+++ Source records
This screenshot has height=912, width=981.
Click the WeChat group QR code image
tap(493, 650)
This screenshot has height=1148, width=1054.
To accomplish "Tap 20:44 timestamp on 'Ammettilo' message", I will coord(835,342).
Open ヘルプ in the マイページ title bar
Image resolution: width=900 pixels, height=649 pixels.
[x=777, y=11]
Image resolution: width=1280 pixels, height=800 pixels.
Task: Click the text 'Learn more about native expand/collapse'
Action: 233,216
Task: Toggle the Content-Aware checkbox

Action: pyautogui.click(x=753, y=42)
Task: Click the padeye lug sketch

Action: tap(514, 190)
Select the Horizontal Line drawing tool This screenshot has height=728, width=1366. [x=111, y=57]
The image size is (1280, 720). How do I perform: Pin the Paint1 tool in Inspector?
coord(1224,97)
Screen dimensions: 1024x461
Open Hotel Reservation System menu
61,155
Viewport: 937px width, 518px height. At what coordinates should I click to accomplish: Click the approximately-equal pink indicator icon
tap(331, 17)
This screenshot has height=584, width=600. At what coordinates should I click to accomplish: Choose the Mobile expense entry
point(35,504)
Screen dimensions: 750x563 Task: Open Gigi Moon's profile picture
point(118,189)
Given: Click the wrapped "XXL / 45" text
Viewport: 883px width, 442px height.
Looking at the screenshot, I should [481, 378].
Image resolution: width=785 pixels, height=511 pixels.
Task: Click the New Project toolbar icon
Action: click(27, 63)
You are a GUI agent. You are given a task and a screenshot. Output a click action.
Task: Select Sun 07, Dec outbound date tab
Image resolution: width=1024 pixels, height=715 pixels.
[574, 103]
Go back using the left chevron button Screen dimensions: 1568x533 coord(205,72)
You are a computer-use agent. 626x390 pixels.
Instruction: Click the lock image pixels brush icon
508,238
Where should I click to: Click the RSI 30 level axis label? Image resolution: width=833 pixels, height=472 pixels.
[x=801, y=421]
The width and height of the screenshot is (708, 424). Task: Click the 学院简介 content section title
++++++
→ Instructions to follow
A single number is the answer here: how many lines of the material contain the string "title"?

→ Exercise solution
2